**Rows from a dataset**.
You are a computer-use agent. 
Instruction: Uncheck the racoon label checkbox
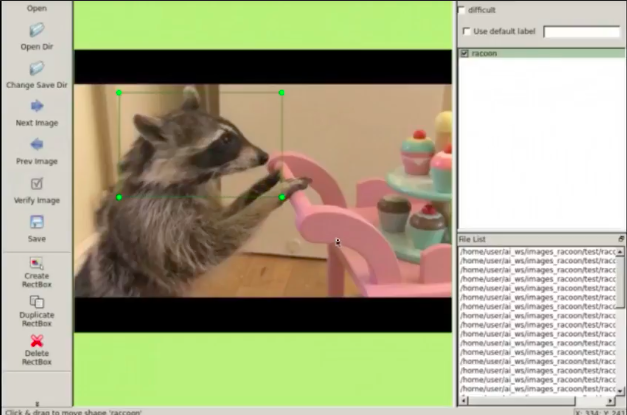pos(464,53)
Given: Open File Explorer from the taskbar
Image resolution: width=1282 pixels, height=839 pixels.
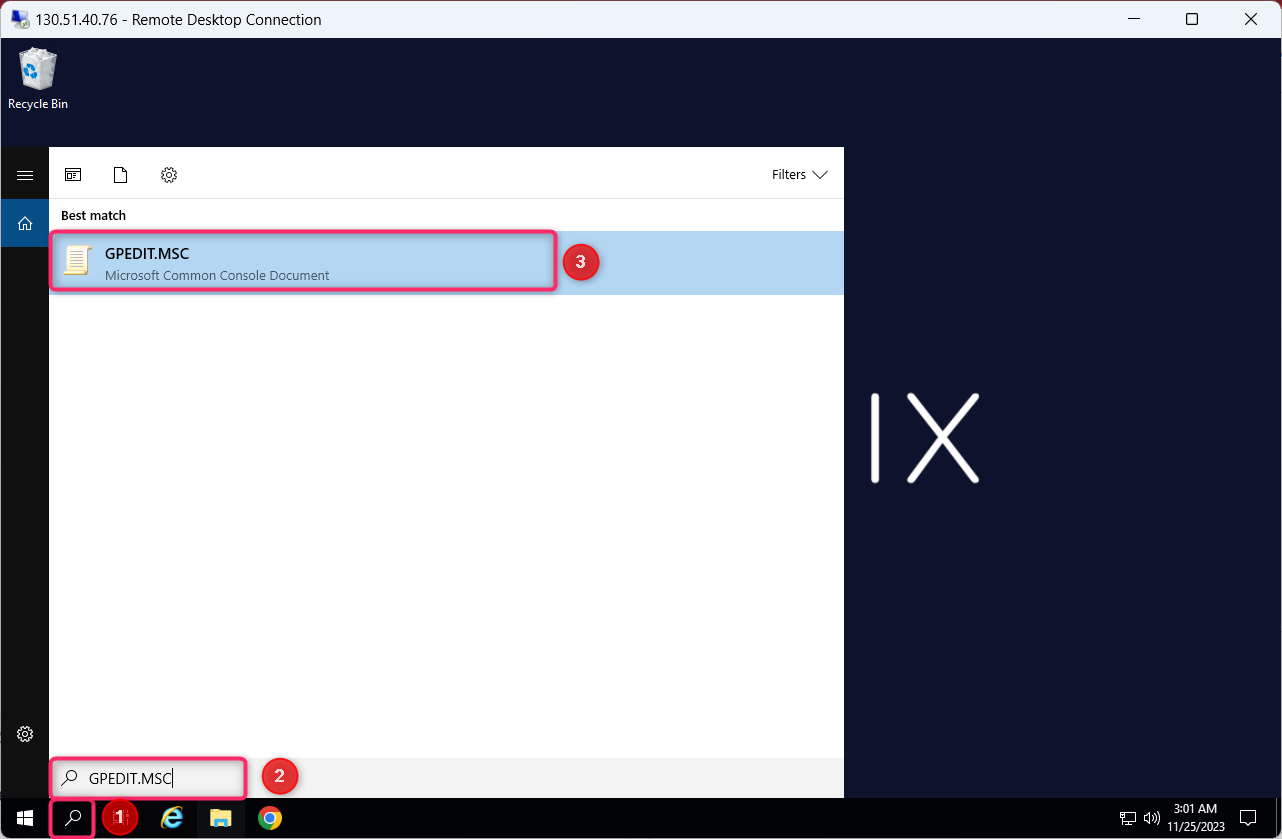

**Objective**.
Rewrite the part of the data that opens with the line containing "Given: Open File Explorer from the taskbar" and runs through the end, putting "Start menu" in place of "taskbar" and changing nothing else. Leave out the pictures.

**Reply to the exercise**.
Given: Open File Explorer from the Start menu
Image resolution: width=1282 pixels, height=839 pixels.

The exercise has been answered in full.